Your assignment
Copy, from the entries below, each line in which the string "will" appears.

Material for this task
##########

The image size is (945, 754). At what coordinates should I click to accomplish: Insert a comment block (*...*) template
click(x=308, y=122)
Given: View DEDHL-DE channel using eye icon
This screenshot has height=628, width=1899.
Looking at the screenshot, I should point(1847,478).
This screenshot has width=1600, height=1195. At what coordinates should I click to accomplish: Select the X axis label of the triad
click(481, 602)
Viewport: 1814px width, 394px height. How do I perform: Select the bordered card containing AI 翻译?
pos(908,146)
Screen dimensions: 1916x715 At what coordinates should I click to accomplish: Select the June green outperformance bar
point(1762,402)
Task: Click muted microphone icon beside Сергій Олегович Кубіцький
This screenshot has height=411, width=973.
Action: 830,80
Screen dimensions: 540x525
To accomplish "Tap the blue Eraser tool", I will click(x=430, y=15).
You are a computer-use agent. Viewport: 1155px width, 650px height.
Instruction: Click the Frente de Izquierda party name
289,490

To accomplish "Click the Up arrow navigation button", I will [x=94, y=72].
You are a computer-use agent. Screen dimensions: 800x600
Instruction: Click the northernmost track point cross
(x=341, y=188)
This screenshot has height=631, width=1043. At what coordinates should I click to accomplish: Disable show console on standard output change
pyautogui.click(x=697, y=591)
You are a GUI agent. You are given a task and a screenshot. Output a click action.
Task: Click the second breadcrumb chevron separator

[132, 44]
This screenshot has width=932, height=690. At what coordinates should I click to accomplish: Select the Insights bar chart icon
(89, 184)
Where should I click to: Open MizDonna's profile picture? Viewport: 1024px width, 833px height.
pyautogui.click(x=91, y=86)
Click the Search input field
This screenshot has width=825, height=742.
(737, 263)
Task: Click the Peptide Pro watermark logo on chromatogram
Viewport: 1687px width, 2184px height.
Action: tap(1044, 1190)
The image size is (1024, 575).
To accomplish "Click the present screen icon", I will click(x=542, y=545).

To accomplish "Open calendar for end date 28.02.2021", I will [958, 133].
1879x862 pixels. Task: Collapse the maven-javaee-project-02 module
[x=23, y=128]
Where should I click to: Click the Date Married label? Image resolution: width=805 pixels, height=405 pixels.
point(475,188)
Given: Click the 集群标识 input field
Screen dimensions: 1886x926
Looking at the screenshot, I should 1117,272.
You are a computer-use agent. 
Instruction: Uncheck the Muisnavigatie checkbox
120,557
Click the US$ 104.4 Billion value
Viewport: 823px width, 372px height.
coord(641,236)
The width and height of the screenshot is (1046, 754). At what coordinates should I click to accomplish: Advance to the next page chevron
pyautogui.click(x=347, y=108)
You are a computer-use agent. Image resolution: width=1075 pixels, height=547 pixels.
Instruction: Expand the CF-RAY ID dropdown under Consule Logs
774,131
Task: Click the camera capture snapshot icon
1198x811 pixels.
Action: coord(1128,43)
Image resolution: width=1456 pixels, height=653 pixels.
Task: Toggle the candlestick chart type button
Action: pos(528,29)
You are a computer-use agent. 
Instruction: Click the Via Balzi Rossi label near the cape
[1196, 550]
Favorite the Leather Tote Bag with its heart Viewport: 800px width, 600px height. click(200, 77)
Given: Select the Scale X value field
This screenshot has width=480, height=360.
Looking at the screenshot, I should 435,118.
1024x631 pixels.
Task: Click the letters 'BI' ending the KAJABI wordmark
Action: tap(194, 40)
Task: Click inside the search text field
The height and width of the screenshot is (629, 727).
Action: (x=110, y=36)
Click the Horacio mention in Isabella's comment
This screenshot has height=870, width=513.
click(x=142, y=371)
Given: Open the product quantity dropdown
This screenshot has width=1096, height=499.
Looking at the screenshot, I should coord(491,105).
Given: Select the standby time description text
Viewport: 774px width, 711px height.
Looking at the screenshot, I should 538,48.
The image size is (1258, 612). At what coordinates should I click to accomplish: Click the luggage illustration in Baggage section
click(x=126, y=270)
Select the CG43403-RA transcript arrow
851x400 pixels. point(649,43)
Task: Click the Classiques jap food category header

##########

Task solution
To accomplish "Tap the blue Eraser tool", I will click(x=430, y=15).
To accomplish "Click the Up arrow navigation button", I will [x=94, y=72].
To accomplish "Click the present screen icon", I will click(x=542, y=545).
To accomplish "Open calendar for end date 28.02.2021", I will [958, 133].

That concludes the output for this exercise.